_EXERCISE DIRECTIONS:_
The lines below, all of them, should be returned exactly as they appear.

_DATA SUPPLIED:_

◆ ◆ ◆ ◆ ◆ ◆ ◆

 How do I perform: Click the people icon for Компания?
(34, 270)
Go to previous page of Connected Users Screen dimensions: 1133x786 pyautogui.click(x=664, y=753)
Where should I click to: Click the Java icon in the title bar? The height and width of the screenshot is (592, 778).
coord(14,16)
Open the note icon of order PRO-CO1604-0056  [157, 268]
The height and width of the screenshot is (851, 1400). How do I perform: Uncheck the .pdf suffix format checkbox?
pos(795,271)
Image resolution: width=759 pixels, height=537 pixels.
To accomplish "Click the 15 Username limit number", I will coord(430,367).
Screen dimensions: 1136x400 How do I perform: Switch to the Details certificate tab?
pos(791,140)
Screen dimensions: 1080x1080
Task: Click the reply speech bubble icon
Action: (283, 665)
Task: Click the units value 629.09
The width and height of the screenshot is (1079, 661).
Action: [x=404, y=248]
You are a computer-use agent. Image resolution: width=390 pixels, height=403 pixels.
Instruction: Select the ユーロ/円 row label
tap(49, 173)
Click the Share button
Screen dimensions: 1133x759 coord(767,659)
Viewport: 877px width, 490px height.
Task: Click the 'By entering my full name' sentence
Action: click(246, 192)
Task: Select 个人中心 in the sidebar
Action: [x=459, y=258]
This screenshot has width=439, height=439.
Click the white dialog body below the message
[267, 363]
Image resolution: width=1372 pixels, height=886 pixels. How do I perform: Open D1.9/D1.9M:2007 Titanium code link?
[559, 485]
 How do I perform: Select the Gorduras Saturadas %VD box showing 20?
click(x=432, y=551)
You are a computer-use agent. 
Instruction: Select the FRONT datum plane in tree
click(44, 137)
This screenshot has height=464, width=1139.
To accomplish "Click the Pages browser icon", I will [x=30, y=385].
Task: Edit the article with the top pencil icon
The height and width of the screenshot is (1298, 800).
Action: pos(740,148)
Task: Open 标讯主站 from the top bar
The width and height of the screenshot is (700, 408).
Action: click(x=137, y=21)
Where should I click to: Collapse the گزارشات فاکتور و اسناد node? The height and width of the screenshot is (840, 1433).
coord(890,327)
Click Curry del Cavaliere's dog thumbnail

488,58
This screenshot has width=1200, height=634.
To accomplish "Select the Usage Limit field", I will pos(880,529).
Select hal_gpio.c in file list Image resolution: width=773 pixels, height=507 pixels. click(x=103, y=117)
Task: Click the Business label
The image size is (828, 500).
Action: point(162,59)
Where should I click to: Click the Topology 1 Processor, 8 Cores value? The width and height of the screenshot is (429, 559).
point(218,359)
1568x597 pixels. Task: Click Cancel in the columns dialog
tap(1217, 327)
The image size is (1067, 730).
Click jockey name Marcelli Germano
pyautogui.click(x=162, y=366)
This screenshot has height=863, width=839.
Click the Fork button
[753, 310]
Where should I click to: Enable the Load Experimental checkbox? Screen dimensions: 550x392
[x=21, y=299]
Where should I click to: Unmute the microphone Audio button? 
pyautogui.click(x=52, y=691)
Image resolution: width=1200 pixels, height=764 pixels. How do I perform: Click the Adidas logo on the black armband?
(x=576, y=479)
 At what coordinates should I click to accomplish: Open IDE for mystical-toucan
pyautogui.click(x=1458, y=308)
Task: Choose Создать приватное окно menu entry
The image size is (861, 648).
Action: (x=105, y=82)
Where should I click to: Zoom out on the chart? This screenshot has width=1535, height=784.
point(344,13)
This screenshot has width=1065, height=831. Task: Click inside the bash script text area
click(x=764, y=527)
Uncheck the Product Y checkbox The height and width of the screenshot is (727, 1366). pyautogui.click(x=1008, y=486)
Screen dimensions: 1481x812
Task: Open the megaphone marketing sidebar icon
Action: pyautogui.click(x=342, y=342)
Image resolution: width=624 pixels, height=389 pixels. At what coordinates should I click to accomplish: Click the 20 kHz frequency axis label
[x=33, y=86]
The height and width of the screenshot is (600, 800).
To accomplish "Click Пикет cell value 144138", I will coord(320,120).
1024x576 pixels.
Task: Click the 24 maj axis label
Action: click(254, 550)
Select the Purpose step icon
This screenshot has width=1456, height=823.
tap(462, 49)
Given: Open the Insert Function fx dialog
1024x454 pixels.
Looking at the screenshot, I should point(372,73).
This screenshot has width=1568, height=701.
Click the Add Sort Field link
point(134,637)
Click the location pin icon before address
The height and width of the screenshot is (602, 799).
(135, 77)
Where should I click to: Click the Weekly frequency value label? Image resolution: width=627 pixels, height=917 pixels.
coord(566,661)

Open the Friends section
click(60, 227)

◆ ◆ ◆ ◆ ◆ ◆ ◆

_ANSWER TO THIS EXERCISE:_
 How do I perform: Click the people icon for Компания?
(34, 270)
Go to previous page of Connected Users Screen dimensions: 1133x786 pyautogui.click(x=664, y=753)
Where should I click to: Click the Java icon in the title bar? The height and width of the screenshot is (592, 778).
coord(14,16)
Open the note icon of order PRO-CO1604-0056  [157, 268]
The height and width of the screenshot is (851, 1400). How do I perform: Uncheck the .pdf suffix format checkbox?
pos(795,271)
Image resolution: width=759 pixels, height=537 pixels.
To accomplish "Click the 15 Username limit number", I will coord(430,367).
Screen dimensions: 1136x400 How do I perform: Switch to the Details certificate tab?
pos(791,140)
Screen dimensions: 1080x1080
Task: Click the reply speech bubble icon
Action: (283, 665)
Task: Click the units value 629.09
The width and height of the screenshot is (1079, 661).
Action: [x=404, y=248]
You are a computer-use agent. Image resolution: width=390 pixels, height=403 pixels.
Instruction: Select the ユーロ/円 row label
tap(49, 173)
Click the Share button
Screen dimensions: 1133x759 coord(767,659)
Viewport: 877px width, 490px height.
Task: Click the 'By entering my full name' sentence
Action: click(246, 192)
Task: Select 个人中心 in the sidebar
Action: [x=459, y=258]
This screenshot has width=439, height=439.
Click the white dialog body below the message
[267, 363]
Image resolution: width=1372 pixels, height=886 pixels. How do I perform: Open D1.9/D1.9M:2007 Titanium code link?
[559, 485]
 How do I perform: Select the Gorduras Saturadas %VD box showing 20?
click(x=432, y=551)
You are a computer-use agent. 
Instruction: Select the FRONT datum plane in tree
click(44, 137)
This screenshot has height=464, width=1139.
To accomplish "Click the Pages browser icon", I will [x=30, y=385].
Task: Edit the article with the top pencil icon
The height and width of the screenshot is (1298, 800).
Action: pos(740,148)
Task: Open 标讯主站 from the top bar
The width and height of the screenshot is (700, 408).
Action: click(x=137, y=21)
Where should I click to: Collapse the گزارشات فاکتور و اسناد node? The height and width of the screenshot is (840, 1433).
coord(890,327)
Click Curry del Cavaliere's dog thumbnail

488,58
This screenshot has width=1200, height=634.
To accomplish "Select the Usage Limit field", I will pos(880,529).
Select hal_gpio.c in file list Image resolution: width=773 pixels, height=507 pixels. click(x=103, y=117)
Task: Click the Business label
The image size is (828, 500).
Action: point(162,59)
Where should I click to: Click the Topology 1 Processor, 8 Cores value? The width and height of the screenshot is (429, 559).
point(218,359)
1568x597 pixels. Task: Click Cancel in the columns dialog
tap(1217, 327)
The image size is (1067, 730).
Click jockey name Marcelli Germano
pyautogui.click(x=162, y=366)
This screenshot has height=863, width=839.
Click the Fork button
[753, 310]
Where should I click to: Enable the Load Experimental checkbox? Screen dimensions: 550x392
[x=21, y=299]
Where should I click to: Unmute the microphone Audio button? 
pyautogui.click(x=52, y=691)
Image resolution: width=1200 pixels, height=764 pixels. How do I perform: Click the Adidas logo on the black armband?
(x=576, y=479)
 At what coordinates should I click to accomplish: Open IDE for mystical-toucan
pyautogui.click(x=1458, y=308)
Task: Choose Создать приватное окно menu entry
The image size is (861, 648).
Action: (x=105, y=82)
Where should I click to: Zoom out on the chart? This screenshot has width=1535, height=784.
point(344,13)
This screenshot has width=1065, height=831. Task: Click inside the bash script text area
click(x=764, y=527)
Uncheck the Product Y checkbox The height and width of the screenshot is (727, 1366). pyautogui.click(x=1008, y=486)
Screen dimensions: 1481x812
Task: Open the megaphone marketing sidebar icon
Action: pyautogui.click(x=342, y=342)
Image resolution: width=624 pixels, height=389 pixels. At what coordinates should I click to accomplish: Click the 20 kHz frequency axis label
[x=33, y=86]
The height and width of the screenshot is (600, 800).
To accomplish "Click Пикет cell value 144138", I will coord(320,120).
1024x576 pixels.
Task: Click the 24 maj axis label
Action: click(254, 550)
Select the Purpose step icon
This screenshot has width=1456, height=823.
tap(462, 49)
Given: Open the Insert Function fx dialog
1024x454 pixels.
Looking at the screenshot, I should point(372,73).
This screenshot has width=1568, height=701.
Click the Add Sort Field link
point(134,637)
Click the location pin icon before address
The height and width of the screenshot is (602, 799).
(135, 77)
Where should I click to: Click the Weekly frequency value label? Image resolution: width=627 pixels, height=917 pixels.
coord(566,661)

Open the Friends section
click(60, 227)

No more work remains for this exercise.